From 83a8059d02af772e1e094e36d8a22fa66b5030db Mon Sep 17 00:00:00 2001
From: Deniz Turgut <dturgut@gmail.com>
Date: Sat, 28 Oct 2023 15:55:02 +0300
Subject: [PATCH 1/2] force timestamp conversion in tumblr importer to be UTC
 with offset and adjust tests

---
 pelican/tests/test_importer.py  | 18 ++++++------------
 pelican/tools/pelican_import.py | 11 +++++++----
 2 files changed, 13 insertions(+), 16 deletions(-)

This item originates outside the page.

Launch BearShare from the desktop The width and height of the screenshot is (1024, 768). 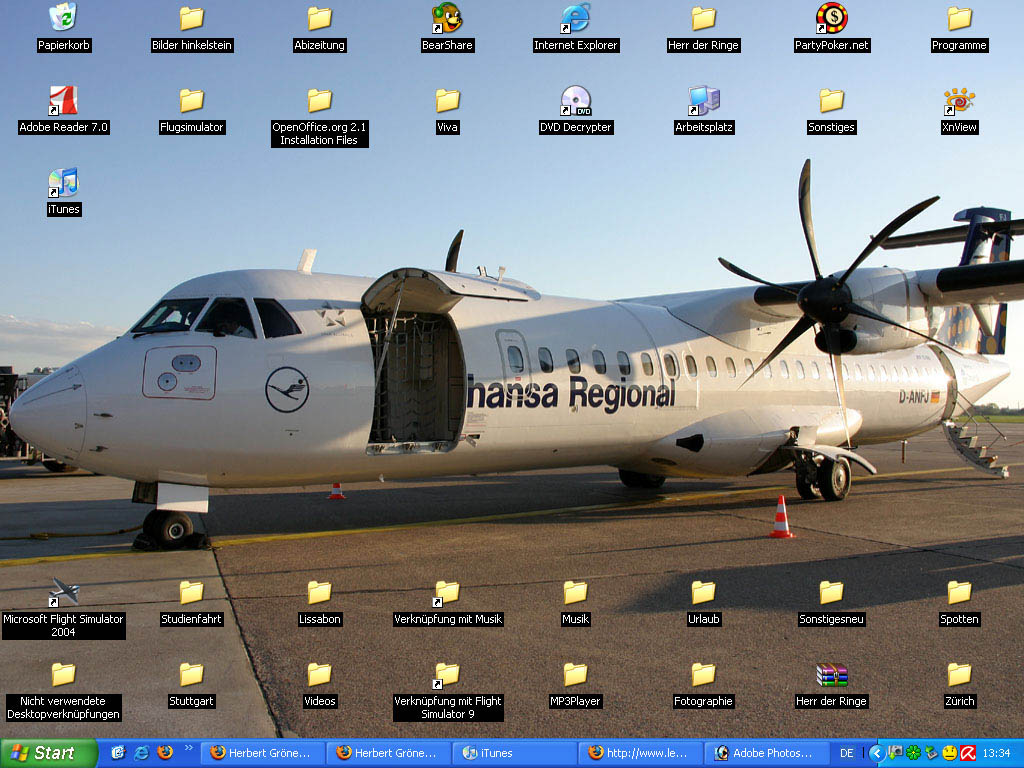point(447,18)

diff --git a/pelican/tests/test_importer.py b/pelican/tests/test_importer.py
index f45f885c..0d9586f0 100644
--- a/pelican/tests/test_importer.py
+++ b/pelican/tests/test_importer.py
@@ -1,12 +1,9 @@
-import datetime
 import locale
 import os
 import re
 from posixpath import join as posix_join
 from unittest.mock import patch
 
-import dateutil.tz
-
 from pelican.settings import DEFAULT_CONFIG
 from pelican.tests.support import (mute, skipIfNoExecutable, temporary_folder,
                                    unittest)
@@ -46,12 +43,9 @@ class TestWithOsDefaults(unittest.TestCase):
     def setUp(self):
         self.old_locale = locale.setlocale(locale.LC_ALL)

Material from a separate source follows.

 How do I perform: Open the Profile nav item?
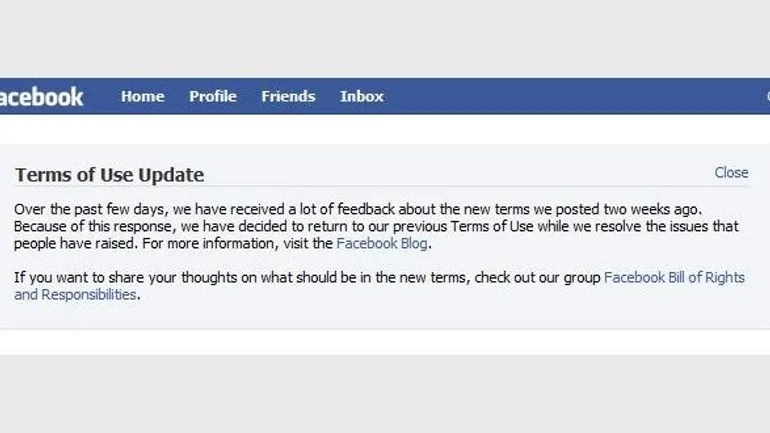(213, 97)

         locale.setlocale(locale.LC_ALL, 'C')
-        self.old_timezone = datetime.datetime.now(dateutil.tz.tzlocal()).tzname()
-        os.environ['TZ'] = 'UTC'
 
     def tearDown(self):
         locale.setlocale(locale.LC_ALL, self.old_locale)
-        os.environ['TZ'] = self.old_timezone
 
 
 @skipIfNoExecutable(['pandoc', '--version'])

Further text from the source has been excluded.